#### EXERCISE BRIEF
Starting at the first line of the data, please print exactly those lines through the one that holds "Aprende cómo se", omitting every picture.

Collected data:

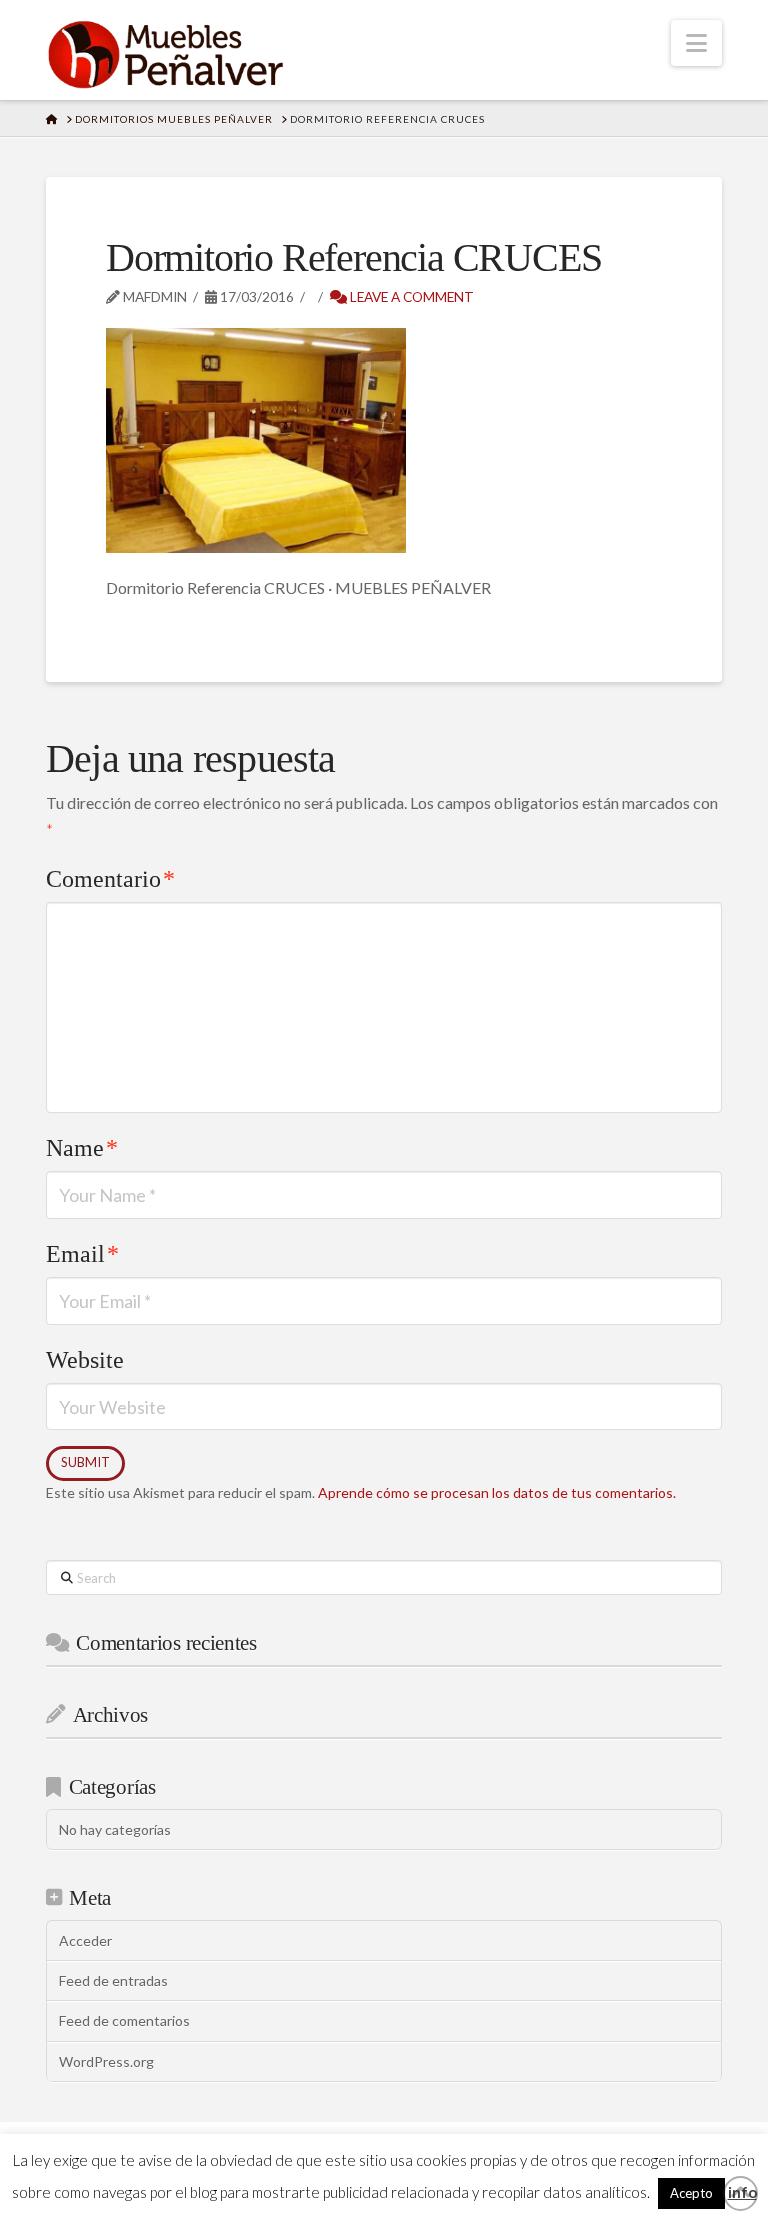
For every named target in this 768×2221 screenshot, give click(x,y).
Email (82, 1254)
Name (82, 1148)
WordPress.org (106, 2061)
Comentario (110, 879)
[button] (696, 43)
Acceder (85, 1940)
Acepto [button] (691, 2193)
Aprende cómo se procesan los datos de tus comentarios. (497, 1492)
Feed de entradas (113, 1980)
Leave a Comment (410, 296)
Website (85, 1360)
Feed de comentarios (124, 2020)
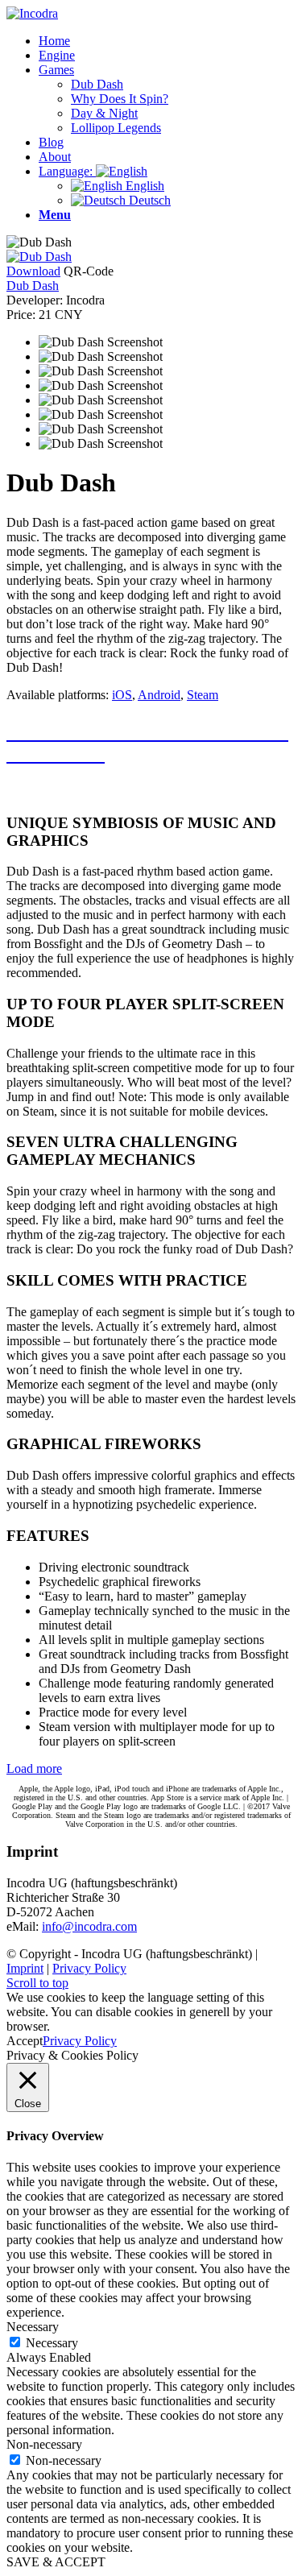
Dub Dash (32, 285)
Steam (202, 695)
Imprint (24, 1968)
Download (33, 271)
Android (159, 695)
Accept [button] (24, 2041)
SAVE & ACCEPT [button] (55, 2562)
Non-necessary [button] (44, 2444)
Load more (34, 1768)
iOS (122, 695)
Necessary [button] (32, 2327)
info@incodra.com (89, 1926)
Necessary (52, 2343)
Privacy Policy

#### RESULT
For every named target in this 768×2221 screenshot, give click(x,y).
Email (82, 1254)
Name (82, 1148)
WordPress.org (106, 2061)
Comentario (110, 879)
[button] (696, 43)
Acceder (85, 1940)
Acepto [button] (691, 2193)
Aprende cómo se procesan los datos de tus comentarios. (497, 1492)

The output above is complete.